Listed entries: Begin

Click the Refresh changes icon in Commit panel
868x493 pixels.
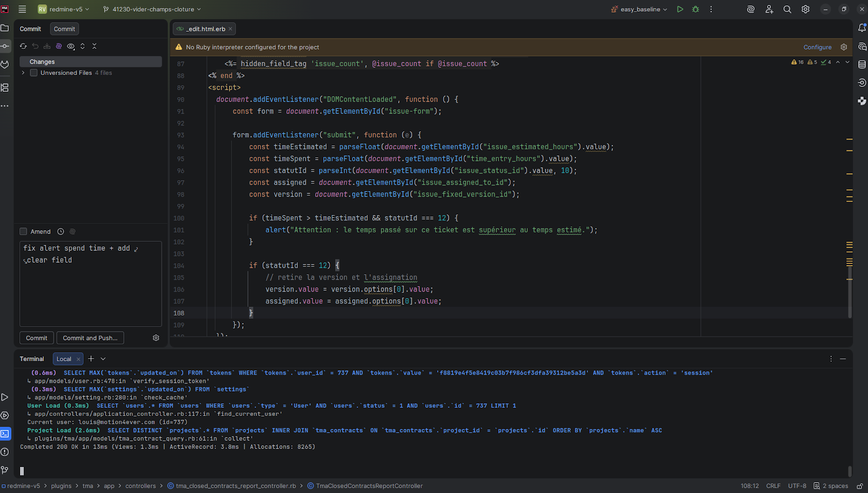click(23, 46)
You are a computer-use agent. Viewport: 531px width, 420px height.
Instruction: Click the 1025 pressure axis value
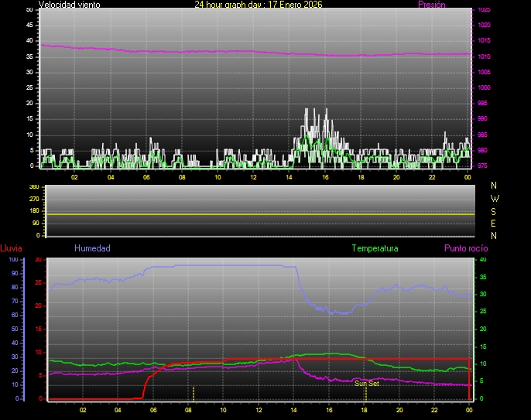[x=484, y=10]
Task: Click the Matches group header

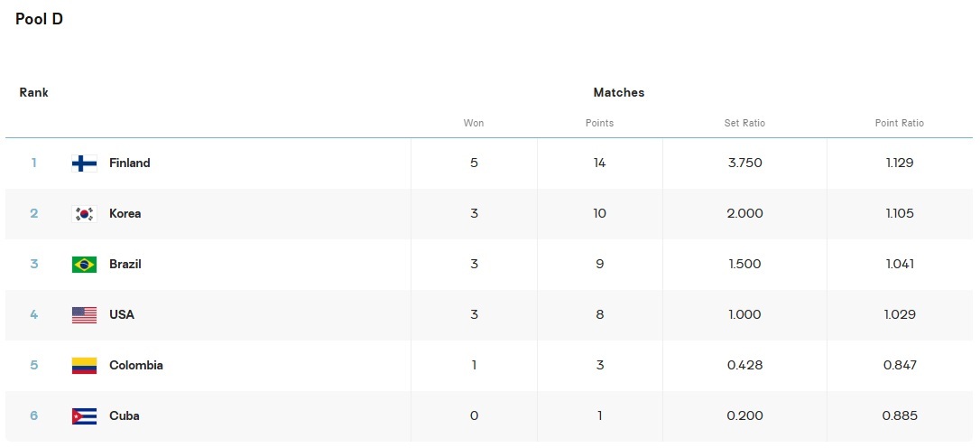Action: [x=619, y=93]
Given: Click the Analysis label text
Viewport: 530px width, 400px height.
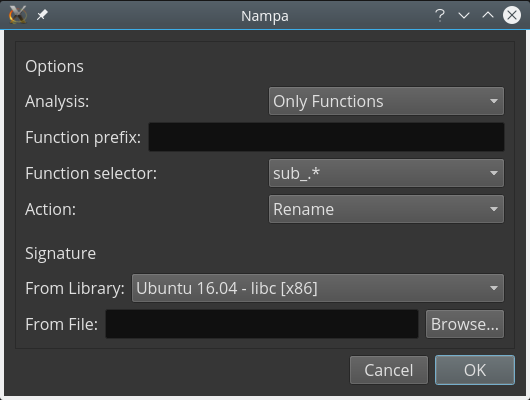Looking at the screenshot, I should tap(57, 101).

Listed entries: End

◆ **Exercise**
For your answer, write out the data exactly and drop every picture.

◆ **Result for this task**
Click the Refresh changes icon in Commit panel
868x493 pixels.
click(23, 46)
You are a computer-use agent. Viewport: 531px width, 420px height.
Instruction: Click the 1025 pressure axis value
[x=484, y=10]
Task: Click the Matches group header

Action: [x=619, y=93]
Given: Click the Analysis label text
Viewport: 530px width, 400px height.
Looking at the screenshot, I should tap(57, 101).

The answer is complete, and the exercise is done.